Sunday, November 30, 2008

How to cook a Turkey

from pioneer woman cooks

1.  First of all, you have to thaw out your turkey.  It needs to sit in the fridge for about five hours per pound.  This means you have to buy your bird several days in advance, so plan ahead!

2.  Once the bird has thawed completely, you can start the brining process.  This is where you soak the meat in a salty liquid beforehand and makes it moist and flavorful.  

Basic Brine ingredients:
1 cup Salt
1 cup Sugar
1 gallon Water

You can choose any seasoning combination you like.  There are some with apples and cinnamon, lemons, brown sugar, it was hard to decide on just one.  
This is the one I used last time:
4 cloves Garlic (minced)
1 Tbsp Rosemary
1 Tbsp Sage
1 Tbsp Thyme
1 Tbsp Parsley
10 Peppercorns     

Put the water in a pot with the spices and let boil for about 10 minutes.  Then remove and let it cool down, once it is at room temperature get it into the fridge until cold.  Next, open up the turkey and remove the bags of giblets and neck.  If the legs are tucked into the skin, let them loose and carefully rinse the entire bird.  Put the entire bird into a large plastic bag (something thick so it wont leak) or bucket (if you can find one that will fit in your fridge) and pour the spicy water into the bag.  Close it tightly, trying to get as much air as possible out of the bag.  Then put it back in the fridge for another 16-24 hours.  Rotate it every once in a while to make sure all sides of the turkey are getting a proper brining.  

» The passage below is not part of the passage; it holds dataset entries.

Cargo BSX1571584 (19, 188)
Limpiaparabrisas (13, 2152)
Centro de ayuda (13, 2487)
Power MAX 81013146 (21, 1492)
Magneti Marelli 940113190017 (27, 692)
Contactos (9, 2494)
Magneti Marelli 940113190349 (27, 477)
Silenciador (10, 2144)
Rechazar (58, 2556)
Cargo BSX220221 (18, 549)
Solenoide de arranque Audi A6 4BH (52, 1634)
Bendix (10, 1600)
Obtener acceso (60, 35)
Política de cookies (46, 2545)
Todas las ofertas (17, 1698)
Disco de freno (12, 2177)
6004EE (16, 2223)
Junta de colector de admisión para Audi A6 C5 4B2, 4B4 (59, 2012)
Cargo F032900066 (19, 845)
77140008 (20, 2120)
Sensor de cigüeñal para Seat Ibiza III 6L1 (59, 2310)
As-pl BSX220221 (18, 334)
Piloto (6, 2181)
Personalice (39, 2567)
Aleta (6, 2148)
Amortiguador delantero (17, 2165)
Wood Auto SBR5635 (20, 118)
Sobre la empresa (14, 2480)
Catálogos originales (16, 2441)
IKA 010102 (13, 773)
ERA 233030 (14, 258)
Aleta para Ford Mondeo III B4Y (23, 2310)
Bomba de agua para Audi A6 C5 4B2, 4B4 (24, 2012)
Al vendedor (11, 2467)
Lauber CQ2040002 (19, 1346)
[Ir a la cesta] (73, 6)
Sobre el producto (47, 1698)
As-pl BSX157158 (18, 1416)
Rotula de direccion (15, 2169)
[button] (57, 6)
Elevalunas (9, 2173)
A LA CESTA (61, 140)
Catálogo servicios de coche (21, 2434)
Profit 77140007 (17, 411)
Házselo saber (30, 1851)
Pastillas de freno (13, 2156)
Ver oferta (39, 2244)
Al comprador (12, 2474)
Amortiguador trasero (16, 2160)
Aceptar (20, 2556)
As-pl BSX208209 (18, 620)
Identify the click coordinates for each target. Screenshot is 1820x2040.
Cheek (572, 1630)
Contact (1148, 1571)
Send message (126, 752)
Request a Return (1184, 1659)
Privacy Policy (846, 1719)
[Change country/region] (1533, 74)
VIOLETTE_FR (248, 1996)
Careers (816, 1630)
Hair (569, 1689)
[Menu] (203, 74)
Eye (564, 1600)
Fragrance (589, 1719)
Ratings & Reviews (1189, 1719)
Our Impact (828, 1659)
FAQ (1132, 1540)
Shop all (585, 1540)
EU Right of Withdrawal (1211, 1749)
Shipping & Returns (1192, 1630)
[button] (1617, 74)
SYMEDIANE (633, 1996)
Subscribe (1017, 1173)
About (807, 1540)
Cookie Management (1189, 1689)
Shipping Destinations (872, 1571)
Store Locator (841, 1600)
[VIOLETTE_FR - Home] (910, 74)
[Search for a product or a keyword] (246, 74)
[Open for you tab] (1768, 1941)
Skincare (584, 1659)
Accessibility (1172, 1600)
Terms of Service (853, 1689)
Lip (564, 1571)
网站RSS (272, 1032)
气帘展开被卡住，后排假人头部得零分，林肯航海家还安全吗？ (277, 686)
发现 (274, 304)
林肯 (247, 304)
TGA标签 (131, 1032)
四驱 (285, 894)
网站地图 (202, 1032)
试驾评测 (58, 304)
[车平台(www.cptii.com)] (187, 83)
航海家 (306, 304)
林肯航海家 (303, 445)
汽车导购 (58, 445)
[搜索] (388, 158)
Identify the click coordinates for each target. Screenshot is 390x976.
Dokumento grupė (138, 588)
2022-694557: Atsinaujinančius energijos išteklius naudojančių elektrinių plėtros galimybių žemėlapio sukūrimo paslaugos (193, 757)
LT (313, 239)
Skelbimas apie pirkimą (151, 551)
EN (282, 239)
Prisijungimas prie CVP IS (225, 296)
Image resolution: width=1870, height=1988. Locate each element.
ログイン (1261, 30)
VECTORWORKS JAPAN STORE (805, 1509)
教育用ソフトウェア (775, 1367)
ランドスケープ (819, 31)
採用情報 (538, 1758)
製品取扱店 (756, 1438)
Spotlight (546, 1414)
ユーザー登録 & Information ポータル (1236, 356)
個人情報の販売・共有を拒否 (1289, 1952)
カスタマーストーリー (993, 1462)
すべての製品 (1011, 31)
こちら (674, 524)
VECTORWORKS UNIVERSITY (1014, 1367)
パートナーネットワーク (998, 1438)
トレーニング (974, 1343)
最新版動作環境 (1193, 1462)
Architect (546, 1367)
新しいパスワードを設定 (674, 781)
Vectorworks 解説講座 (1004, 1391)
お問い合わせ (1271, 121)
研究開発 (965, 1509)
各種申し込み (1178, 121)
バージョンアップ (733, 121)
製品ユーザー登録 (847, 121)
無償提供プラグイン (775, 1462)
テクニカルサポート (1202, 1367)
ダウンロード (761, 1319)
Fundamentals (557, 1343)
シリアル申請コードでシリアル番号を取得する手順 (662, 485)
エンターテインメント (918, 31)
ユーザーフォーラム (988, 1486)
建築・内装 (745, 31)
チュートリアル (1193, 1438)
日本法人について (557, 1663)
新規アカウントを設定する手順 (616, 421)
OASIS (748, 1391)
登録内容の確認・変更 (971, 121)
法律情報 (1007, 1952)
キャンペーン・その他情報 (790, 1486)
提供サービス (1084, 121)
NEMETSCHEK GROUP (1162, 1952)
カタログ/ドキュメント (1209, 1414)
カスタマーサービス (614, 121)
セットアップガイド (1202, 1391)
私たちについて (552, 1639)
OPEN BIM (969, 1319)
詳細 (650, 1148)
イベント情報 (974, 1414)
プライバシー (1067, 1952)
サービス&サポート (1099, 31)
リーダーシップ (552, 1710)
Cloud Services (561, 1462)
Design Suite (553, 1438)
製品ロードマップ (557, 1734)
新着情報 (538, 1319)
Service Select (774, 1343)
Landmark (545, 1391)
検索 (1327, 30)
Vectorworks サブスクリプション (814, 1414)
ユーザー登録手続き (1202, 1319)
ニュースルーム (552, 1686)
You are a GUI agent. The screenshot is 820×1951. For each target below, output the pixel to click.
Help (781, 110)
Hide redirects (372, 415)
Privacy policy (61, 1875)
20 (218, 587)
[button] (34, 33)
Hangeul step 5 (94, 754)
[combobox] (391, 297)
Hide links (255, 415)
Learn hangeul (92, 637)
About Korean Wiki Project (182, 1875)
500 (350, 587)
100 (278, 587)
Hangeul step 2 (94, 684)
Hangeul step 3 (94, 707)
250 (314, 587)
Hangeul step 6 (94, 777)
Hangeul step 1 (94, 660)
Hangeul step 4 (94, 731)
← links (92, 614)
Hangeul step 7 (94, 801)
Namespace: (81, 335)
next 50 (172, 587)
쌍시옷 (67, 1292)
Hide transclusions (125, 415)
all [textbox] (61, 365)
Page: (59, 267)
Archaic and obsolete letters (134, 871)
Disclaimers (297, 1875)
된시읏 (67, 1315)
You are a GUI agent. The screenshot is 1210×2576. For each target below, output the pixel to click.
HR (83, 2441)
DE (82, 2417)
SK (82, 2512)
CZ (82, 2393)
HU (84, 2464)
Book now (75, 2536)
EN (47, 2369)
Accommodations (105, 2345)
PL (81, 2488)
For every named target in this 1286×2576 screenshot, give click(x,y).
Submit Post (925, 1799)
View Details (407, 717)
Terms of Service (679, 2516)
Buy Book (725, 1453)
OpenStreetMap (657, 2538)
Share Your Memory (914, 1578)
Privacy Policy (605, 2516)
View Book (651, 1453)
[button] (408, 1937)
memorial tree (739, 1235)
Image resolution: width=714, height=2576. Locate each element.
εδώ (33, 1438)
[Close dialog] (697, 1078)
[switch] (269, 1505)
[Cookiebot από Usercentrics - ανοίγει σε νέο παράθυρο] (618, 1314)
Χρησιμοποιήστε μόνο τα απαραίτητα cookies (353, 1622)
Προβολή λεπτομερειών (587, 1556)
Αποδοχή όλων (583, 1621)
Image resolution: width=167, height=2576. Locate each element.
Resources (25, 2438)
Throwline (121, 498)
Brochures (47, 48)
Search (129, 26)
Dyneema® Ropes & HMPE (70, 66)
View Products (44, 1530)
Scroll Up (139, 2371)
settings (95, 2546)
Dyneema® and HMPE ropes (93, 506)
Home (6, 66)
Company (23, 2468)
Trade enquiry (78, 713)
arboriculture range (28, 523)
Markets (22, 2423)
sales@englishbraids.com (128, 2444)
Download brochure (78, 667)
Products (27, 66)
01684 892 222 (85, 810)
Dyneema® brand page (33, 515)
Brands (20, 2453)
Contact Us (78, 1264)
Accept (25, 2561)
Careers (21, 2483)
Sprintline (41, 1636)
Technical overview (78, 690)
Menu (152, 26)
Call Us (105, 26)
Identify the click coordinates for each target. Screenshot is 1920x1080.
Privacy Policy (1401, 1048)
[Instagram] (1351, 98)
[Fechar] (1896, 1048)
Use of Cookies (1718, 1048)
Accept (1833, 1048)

3.  Cooking the turkey takes several hours (about 15-20 minutes per pound), so be sure to start your bird early so it is finished in time for the meal.  Preheat the oven to 275 F.  Take the bird out of the brining bag, dump out the contents and rinse the bird off really well inside and out.  Tuck the legs together and tie them up with kitchen string.  (This is only for aesthetic reasons)  Wrap the turkey entirely in tin foil and place on the oven rack with a deep pan underneath to catch all of the juices (also drop in a 1/2 cup of water to prevent burning).  For right now you will bake this turkey at this temperature for about 10 minutes per pound.  (so a 20 lb turkey would go for 3 1/2 hours, while a 15 lb turkey would go for about 2 1/2 hours)  There is more cooking time after this first segment, but you will up the temperature.  Leave the turkey in the oven and start getting other things done.  

4.  When it's time to remove your turkey, melt a stick of butter in a small bowl (you can add spices if you wish).  Remove the turkey from the oven and take off the foil (save it for later!).  Increase oven temperature to 375 F.  Using a basting brush, cover the bird with butter.  This will give it a golden color, so be generous!  Next, insert your meat thermometer into the thigh area, near the hip joint.  You will take out the bird about every 30 minutes or so to baste it again with butter.  The skin will slowly begin to turn a lovely golden brown, but it is not finished until the internal temperature is somewhere between 165-170 F.  It is important to get it up to this temperature to make sure it is cooked all of the way through.  Once it is up to that temperature, pull the turkey out and peer inside.  If the juices are pinkish, put it back in for a few more minutes.  If not, the turkey is done.  Congratulations!  Wrap it in foil to keep it warm until time to eat.  

5.  Next it is time to make the gravy.  

Turkey drippings
5-6 Tbsp Flour
1 cup Chicken or Turkey stock

Take the deep pan that has been collecting juices while the bird was baking.  Pour the liquid into a bowl and set aside.  The pan should be flecked with little flavorful bits.  Stick the entire pan on the stove (it may cover two burners) and turn them on to low heat.  
Once the fat has separated from the liquid drippings, drop 3-4 Tbsp into the pan and skim off the rest of the fat to put in a separate bowl.  Next add 5-6 Tbsp of flour into the pan and with a whisk, stir the flour up with the fat, being sure to scrape up the bottom and get all of the flavor loose.  It will turn into a paste (If it looks to oily, add flour.  Too dry?  Add more fat)  Cook on this low heat, stirring constantly, until flour begins to brown.  Then add the stock (low sodium is best) stirring to mix all of the lovely flavors together.  Lastly, you will add the drippings (with the fat skimmed off) and pour them into the mixture.  Now you will cook the gravy for several minutes in order for the gravy to thicken.  If it is too thick, slowly add more stock or water.  If it is too thin, mix a couple of tablespoons with flour until smooth and pour it into the gravy.  Sprinkle with pepper and enjoy -- you are ready to eat!